Scan the entries and state how many lines contain "agent". Write no other text.

Collected data
........
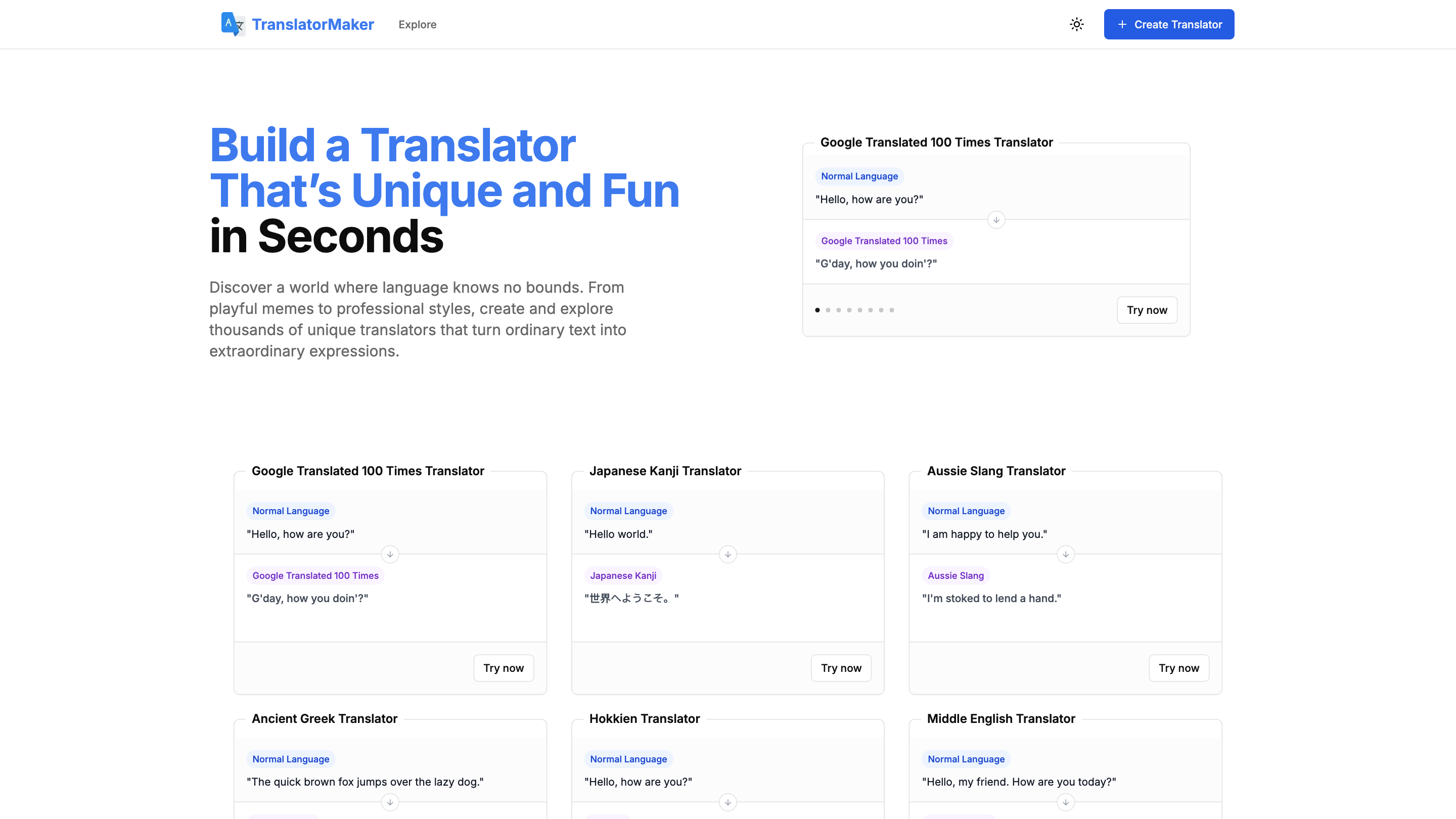
Task: Click the down arrow in Hokkien Translator card
Action: tap(727, 802)
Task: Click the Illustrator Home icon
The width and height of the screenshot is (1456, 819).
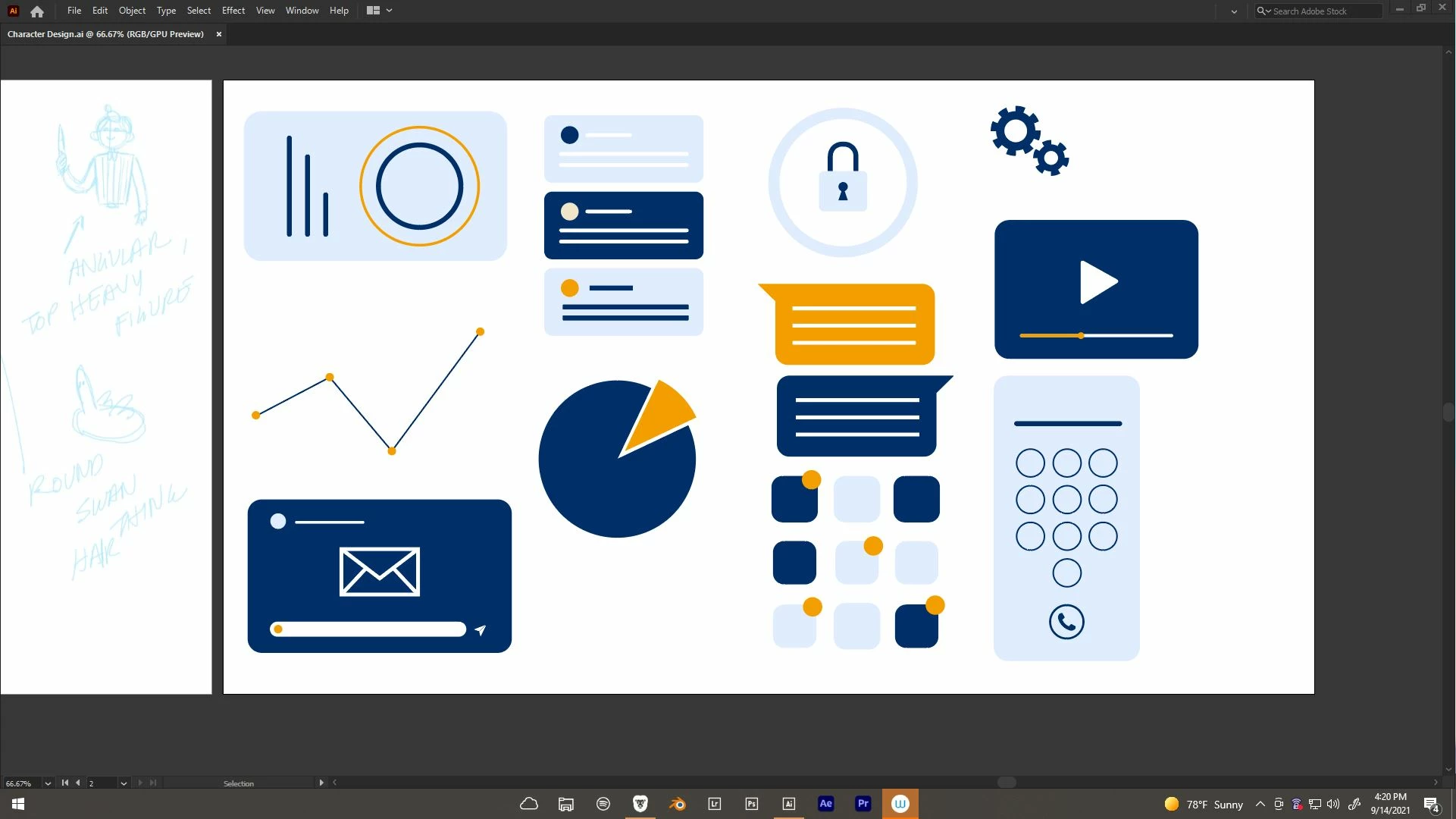Action: 36,11
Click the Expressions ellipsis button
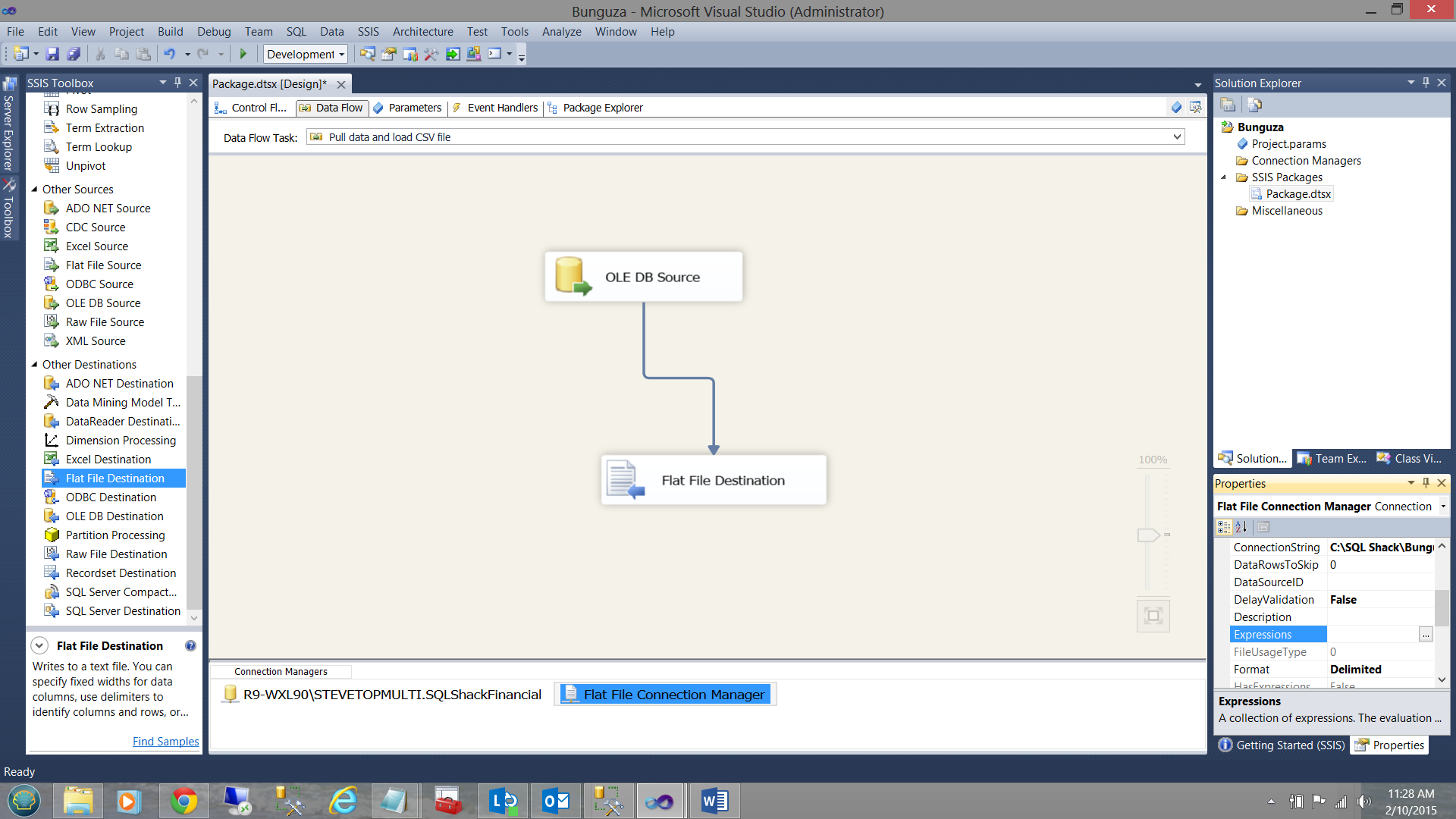 [1426, 635]
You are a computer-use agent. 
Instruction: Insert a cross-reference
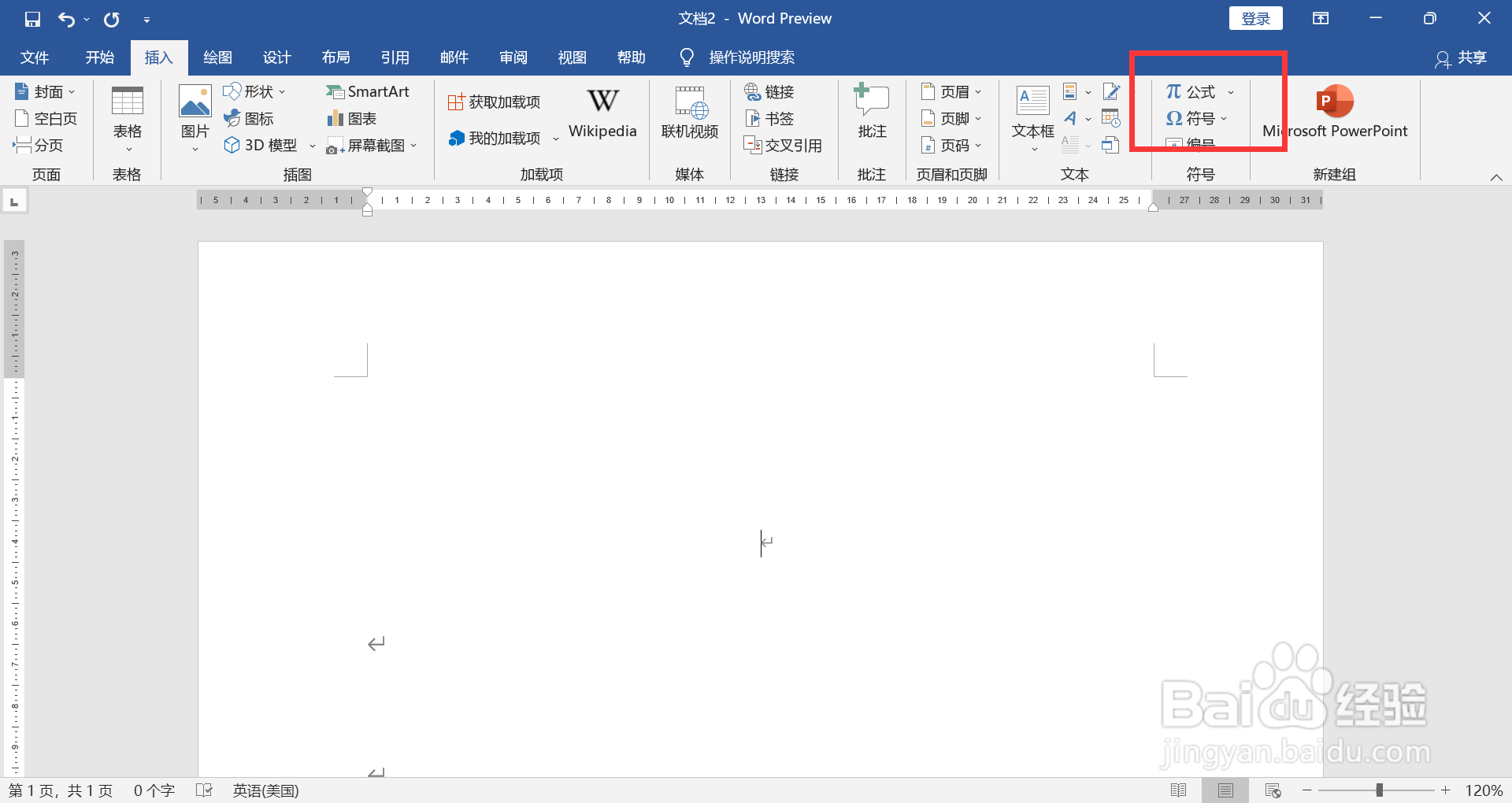click(x=783, y=145)
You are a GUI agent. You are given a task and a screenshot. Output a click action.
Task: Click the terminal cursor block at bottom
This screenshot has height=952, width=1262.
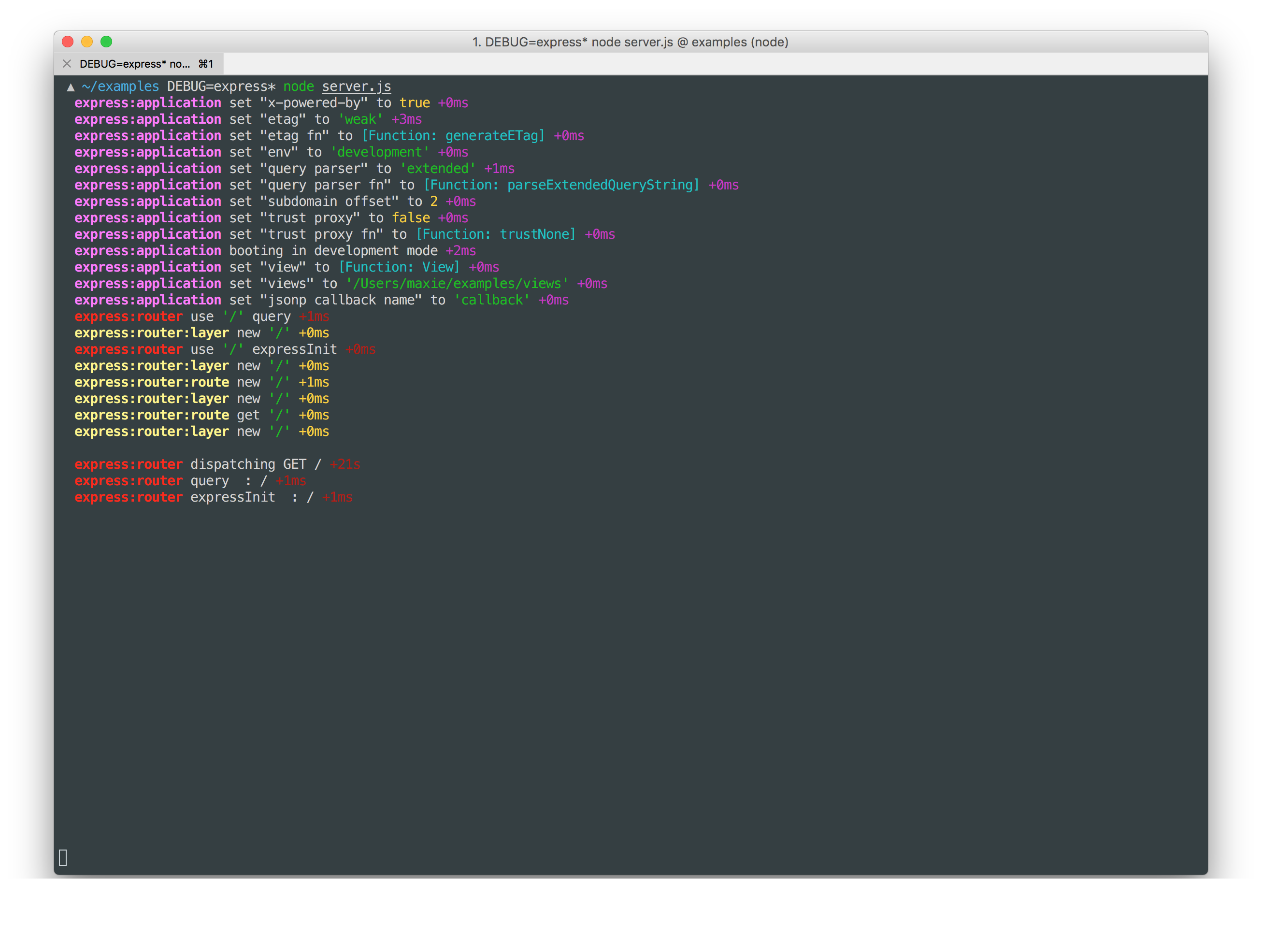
........
#### Task answer
2